→ Instructions to follow
Every line of the entries below that includes "icon" belongs in the answer, copied as written.

→ Data supplied
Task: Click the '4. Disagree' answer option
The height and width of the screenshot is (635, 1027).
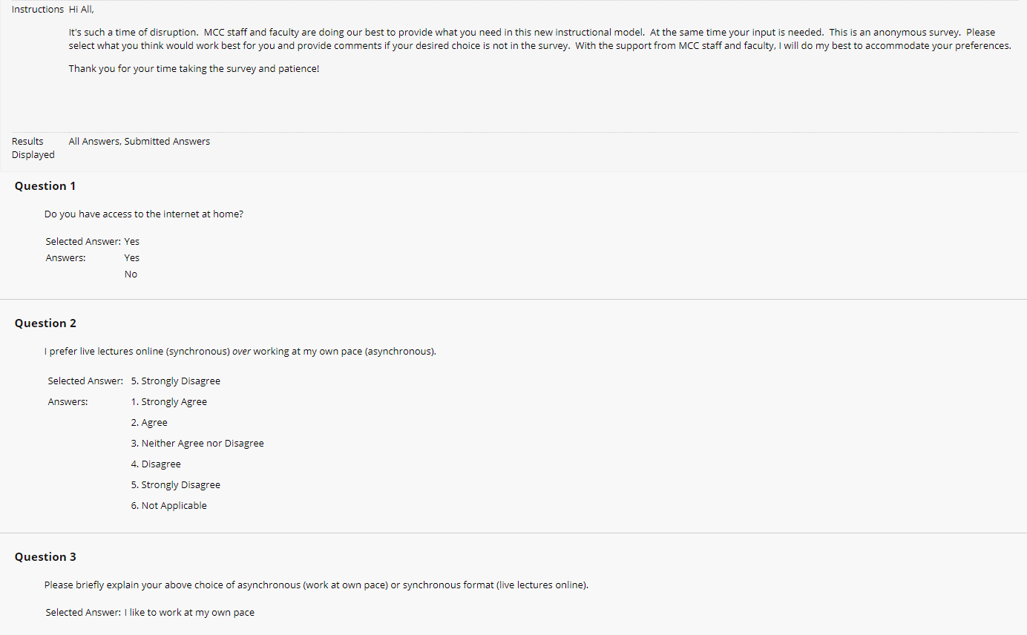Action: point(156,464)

--

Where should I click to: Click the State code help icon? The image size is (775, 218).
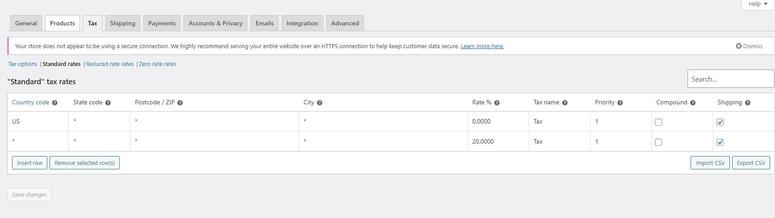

---

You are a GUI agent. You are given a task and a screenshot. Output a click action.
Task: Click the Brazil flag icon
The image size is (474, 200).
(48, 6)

→ Your response
Where should I click to: Click the State code help icon? The image size is (775, 218).
Task: Click the Brazil flag icon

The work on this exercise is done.